Lancée sur Ulule il y a une semaine à peine, sa campagne de financement participatif y a effectué un démarrage “exceptionnel” : plus de 160 000 € déjà récoltés auprès de 2 000 personnes ! Emballée par cet élan citoyen, une banque, BNP Paribas, vient elle aussi d’accorder 50 000€. “Nous comptons obtenir l’engagement de grands partenaires, afin de trouver 1,2 M€”, expose Sophie Beau, qui a commencé à taper aux portes, ici, dans la cité phocéenne.

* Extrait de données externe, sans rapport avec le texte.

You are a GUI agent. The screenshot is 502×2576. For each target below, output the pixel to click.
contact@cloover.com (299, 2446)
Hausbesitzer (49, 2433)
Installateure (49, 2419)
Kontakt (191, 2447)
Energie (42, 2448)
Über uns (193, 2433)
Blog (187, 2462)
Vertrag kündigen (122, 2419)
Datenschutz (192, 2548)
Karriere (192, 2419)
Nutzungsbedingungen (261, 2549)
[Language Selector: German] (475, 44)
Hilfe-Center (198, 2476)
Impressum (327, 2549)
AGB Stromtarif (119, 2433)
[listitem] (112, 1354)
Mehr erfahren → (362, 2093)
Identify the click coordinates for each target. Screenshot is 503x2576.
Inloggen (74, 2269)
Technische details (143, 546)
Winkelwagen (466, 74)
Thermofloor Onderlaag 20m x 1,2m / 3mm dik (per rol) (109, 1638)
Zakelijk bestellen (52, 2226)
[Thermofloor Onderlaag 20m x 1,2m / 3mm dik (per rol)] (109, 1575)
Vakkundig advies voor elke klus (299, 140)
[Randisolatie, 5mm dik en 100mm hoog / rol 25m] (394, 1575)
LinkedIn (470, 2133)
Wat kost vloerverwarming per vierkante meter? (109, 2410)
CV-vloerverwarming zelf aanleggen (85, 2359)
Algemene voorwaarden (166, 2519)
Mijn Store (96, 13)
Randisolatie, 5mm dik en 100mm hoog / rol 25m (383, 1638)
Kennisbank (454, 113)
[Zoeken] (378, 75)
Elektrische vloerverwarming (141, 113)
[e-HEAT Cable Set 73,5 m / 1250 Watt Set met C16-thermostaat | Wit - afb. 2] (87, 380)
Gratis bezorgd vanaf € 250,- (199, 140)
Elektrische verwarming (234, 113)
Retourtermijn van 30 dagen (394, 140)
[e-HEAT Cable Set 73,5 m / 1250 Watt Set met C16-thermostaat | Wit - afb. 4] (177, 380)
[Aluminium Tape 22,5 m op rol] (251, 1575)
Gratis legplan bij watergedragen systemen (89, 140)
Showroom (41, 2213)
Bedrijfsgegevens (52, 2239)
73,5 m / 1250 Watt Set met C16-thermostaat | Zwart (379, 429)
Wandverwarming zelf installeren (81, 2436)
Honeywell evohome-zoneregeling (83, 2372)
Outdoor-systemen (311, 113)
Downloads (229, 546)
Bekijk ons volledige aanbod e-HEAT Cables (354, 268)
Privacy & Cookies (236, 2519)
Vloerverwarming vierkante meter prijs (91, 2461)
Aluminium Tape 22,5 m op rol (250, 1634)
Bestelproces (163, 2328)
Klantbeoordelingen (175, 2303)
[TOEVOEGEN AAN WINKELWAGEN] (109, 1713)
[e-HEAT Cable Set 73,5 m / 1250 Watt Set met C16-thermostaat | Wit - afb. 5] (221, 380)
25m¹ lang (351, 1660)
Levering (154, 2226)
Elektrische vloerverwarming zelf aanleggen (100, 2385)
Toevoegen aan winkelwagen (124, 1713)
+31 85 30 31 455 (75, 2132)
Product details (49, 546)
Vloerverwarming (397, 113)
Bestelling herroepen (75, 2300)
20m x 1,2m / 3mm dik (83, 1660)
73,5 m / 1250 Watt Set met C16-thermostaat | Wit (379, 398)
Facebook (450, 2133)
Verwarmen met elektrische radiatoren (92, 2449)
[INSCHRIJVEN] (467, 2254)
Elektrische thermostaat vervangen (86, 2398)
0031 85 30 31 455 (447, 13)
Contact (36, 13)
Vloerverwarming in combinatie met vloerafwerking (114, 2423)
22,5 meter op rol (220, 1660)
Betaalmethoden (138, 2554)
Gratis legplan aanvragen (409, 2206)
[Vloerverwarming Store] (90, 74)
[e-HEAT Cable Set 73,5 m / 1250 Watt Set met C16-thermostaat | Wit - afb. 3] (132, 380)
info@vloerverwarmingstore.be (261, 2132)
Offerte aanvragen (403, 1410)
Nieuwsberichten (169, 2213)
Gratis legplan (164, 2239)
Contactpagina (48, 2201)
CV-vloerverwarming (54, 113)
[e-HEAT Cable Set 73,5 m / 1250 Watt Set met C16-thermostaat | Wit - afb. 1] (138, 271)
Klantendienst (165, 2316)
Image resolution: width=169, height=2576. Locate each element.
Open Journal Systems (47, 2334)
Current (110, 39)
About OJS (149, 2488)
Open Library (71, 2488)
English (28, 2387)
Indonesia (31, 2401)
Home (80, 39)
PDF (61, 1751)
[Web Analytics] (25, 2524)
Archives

Collectivités, entreprises, habitants : chacun peut contribuer à l’achat du Markab, ce bateau-pilote pour l’heure amarré en Croatie, et sans lequel rien ne sera possible. Long de 56 m et d’une capacité d’accueil de 400 personnes, celui-ci est adapté à la navigation en période hivernale. (…)
“SOS Méditerranée” n’est pas qu’un “nom génial”. C’est une histoire humaine extraordinaire. Une histoire qui raconte une autre Europe : pas celle de l’austérité, pas celle du repli sur soi, mais celle de citoyens qui montent en première ligne, “hors des agendas politiques” et par-delà les frontières.” (…)
Le plan de “SOS Méditerranée” est de collaborer avec les autorités italiennes, l’efficace Maritime Rescue Coordination Centre, “sur le principe du 15, comme une ambulance. Les Italiens réceptionneront les appels de détresse des migrants et nous dérouteront vers eux. Puis nous les débarquerons dans le port italien qui nous sera indiqué.” Il faudra beaucoup d’argent pour cela, “300 000€ par mois” après l’achat du navire. “Mais à l’échelle de l’Europe, tout est relatif”, balaie Sophie. “Peut-on accepter que des gens se noient ? Empêcher cela, c’est compliqué mais aussi très simple : c’est d’abord une question de moyens, donc de volonté.” (…)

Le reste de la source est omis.